### TASK REQUIREMENTS
Find the word "agent" in the data. Return every line where it appears.

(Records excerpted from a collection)

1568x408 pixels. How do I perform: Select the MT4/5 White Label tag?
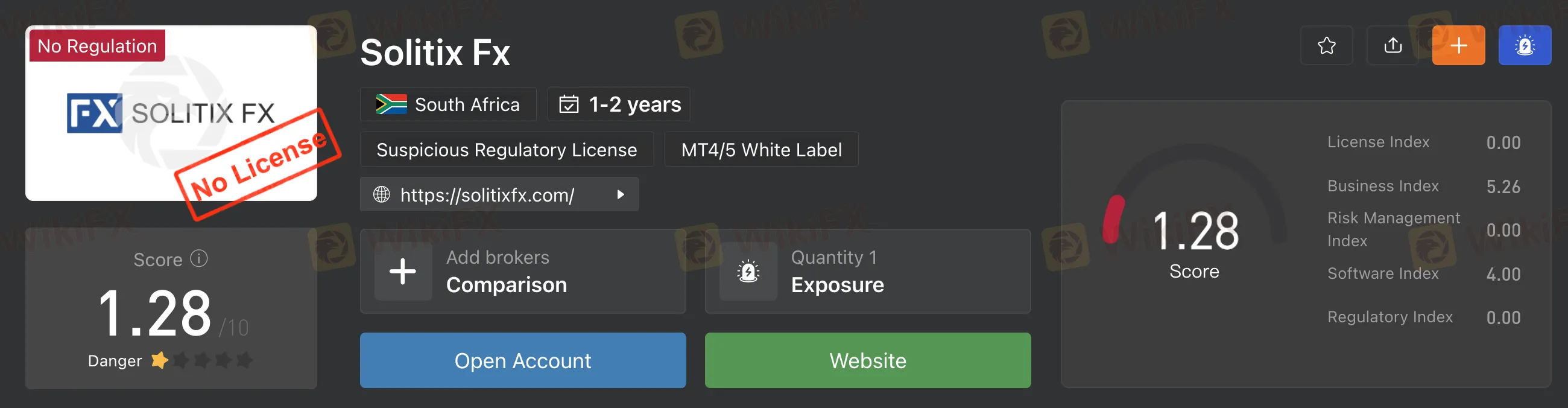point(761,150)
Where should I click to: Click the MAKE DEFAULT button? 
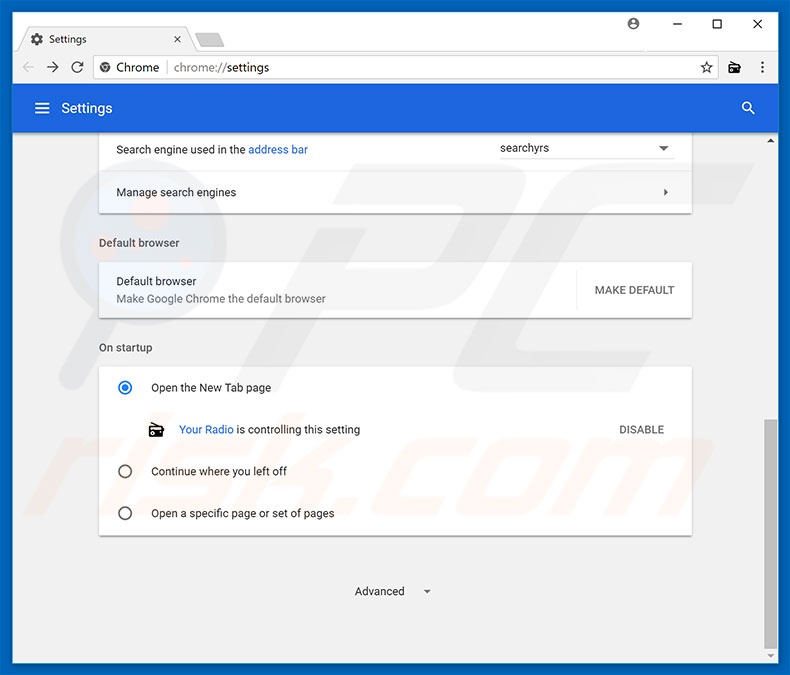click(x=634, y=290)
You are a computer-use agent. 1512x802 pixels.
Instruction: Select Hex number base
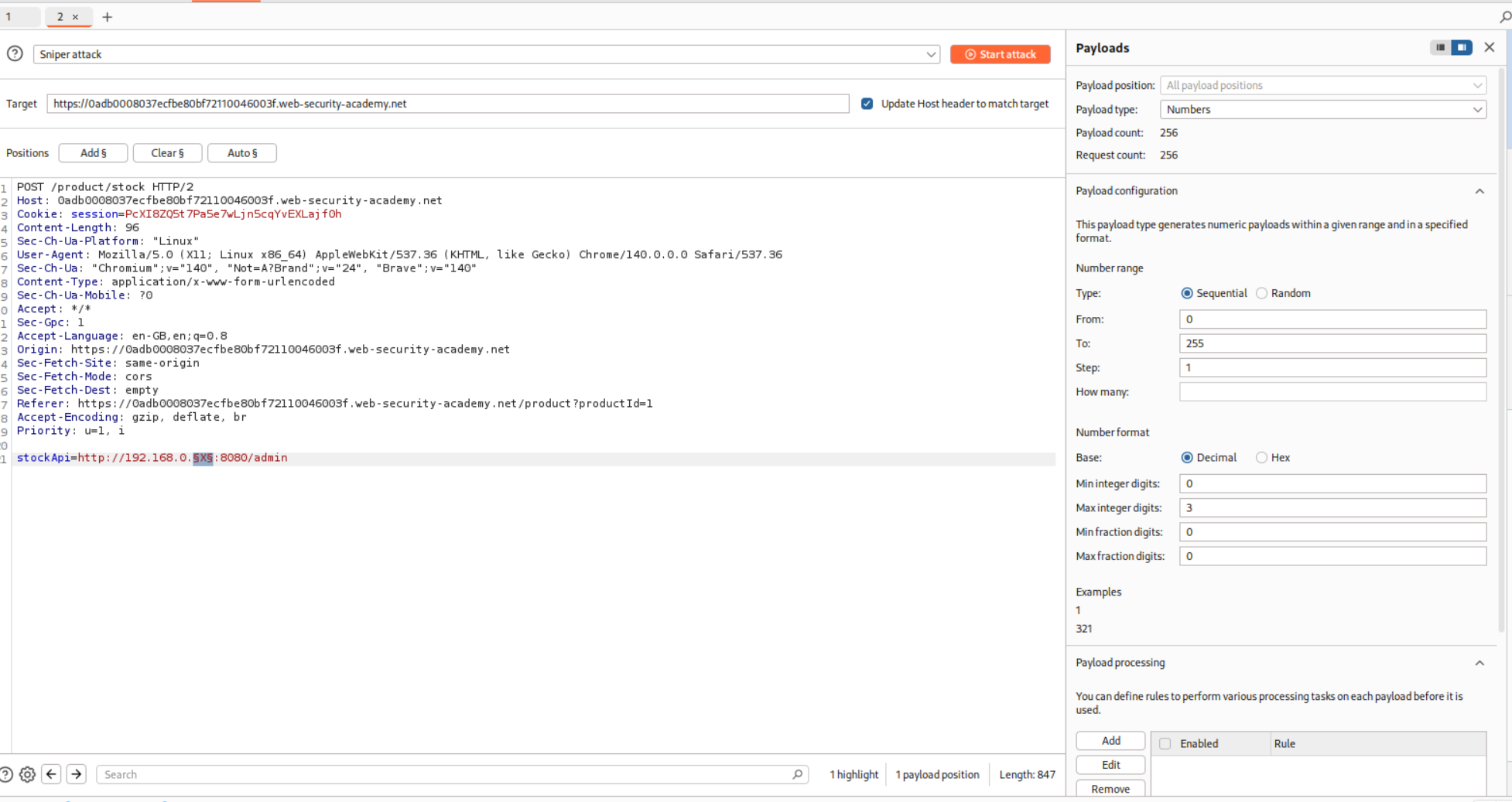pyautogui.click(x=1262, y=458)

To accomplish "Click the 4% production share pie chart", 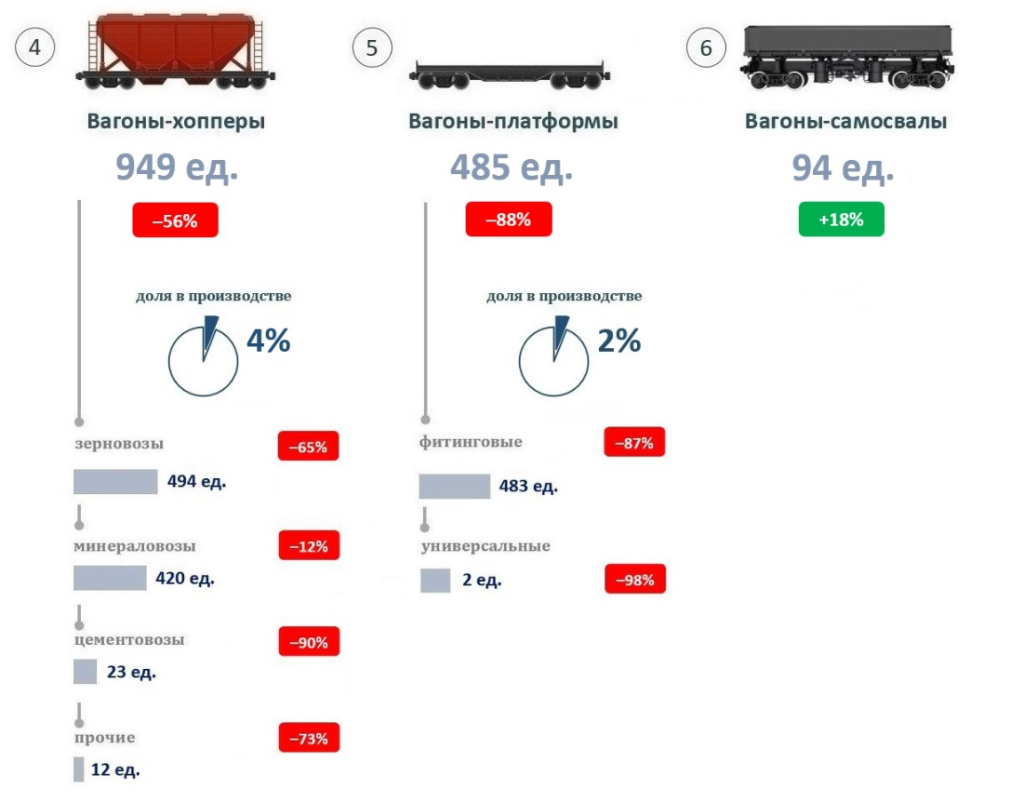I will (x=203, y=357).
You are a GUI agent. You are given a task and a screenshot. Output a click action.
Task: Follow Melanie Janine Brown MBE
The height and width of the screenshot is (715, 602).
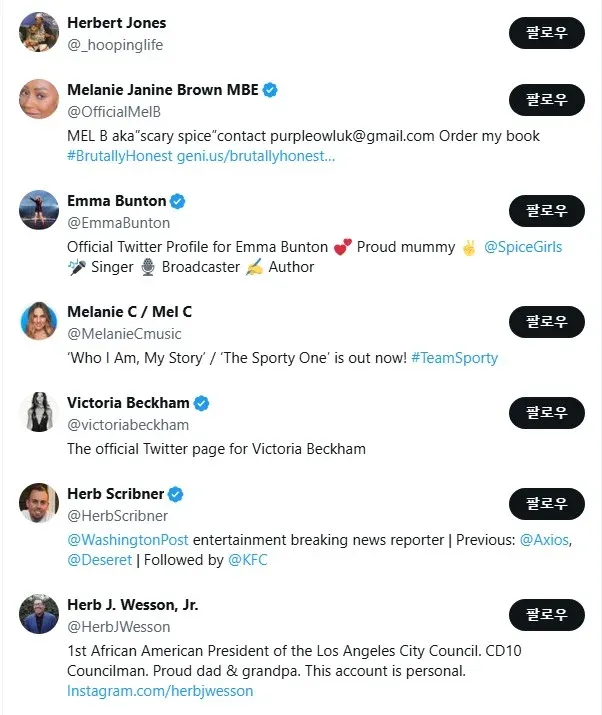[x=546, y=100]
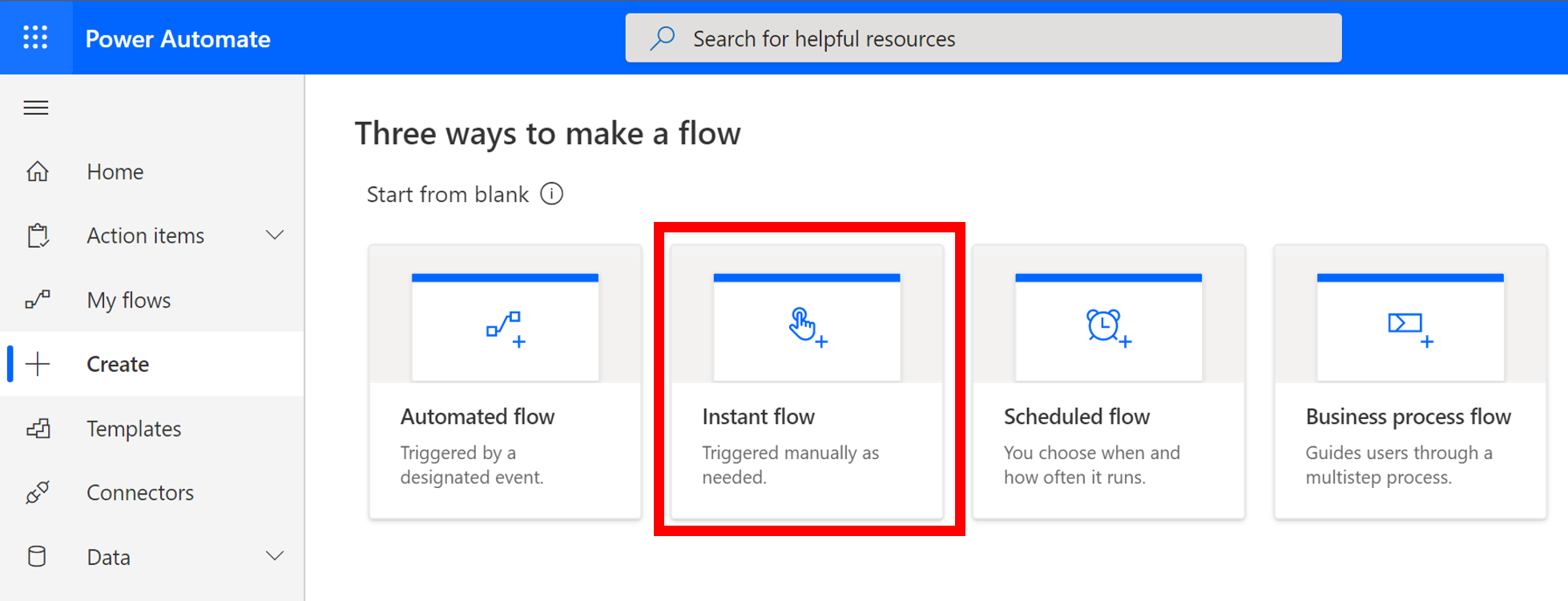
Task: Click the Start from blank info icon
Action: (551, 194)
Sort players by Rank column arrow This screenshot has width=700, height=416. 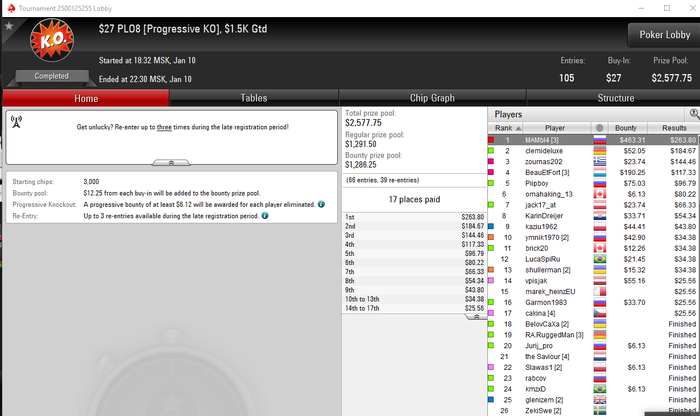tap(518, 129)
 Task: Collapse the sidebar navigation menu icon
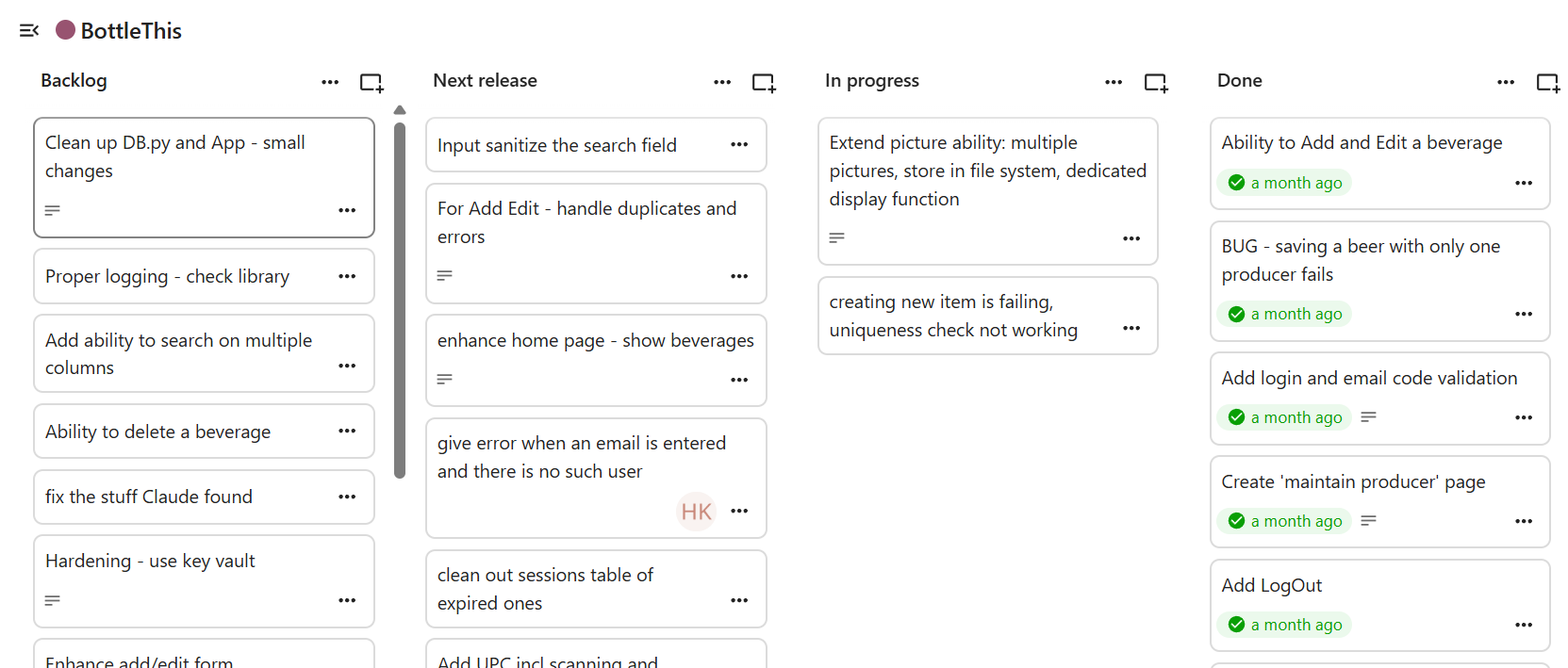[29, 30]
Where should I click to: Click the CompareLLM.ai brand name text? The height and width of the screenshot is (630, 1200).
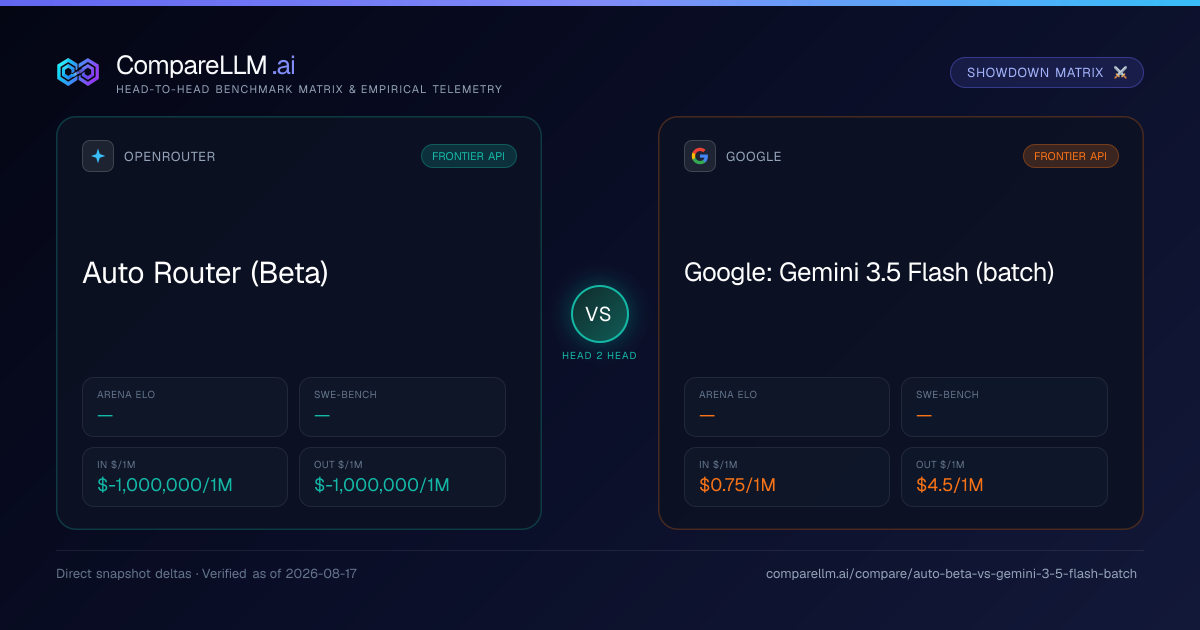205,66
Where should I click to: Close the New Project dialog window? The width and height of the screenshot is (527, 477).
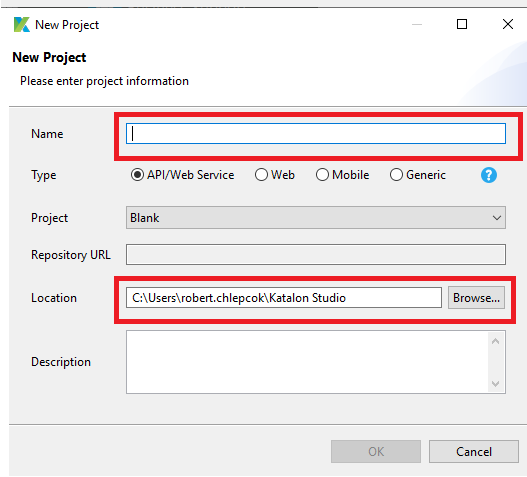(x=508, y=24)
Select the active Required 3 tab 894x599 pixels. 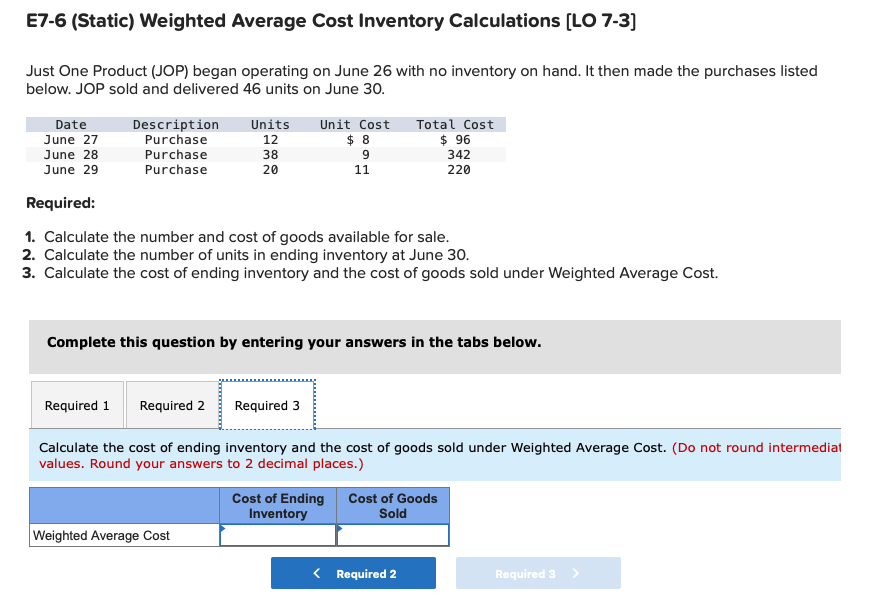[x=267, y=405]
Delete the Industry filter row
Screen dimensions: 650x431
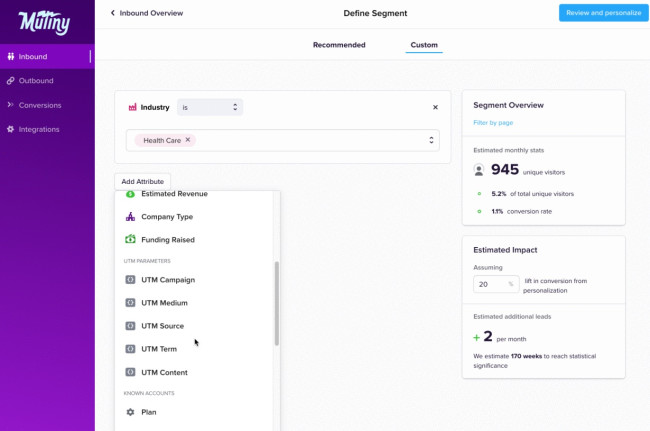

### ANSWER SECTION
You are a computer-use agent. 1512x802 pixels.
You are a GUI agent. You are given a task and a screenshot. Output a click action.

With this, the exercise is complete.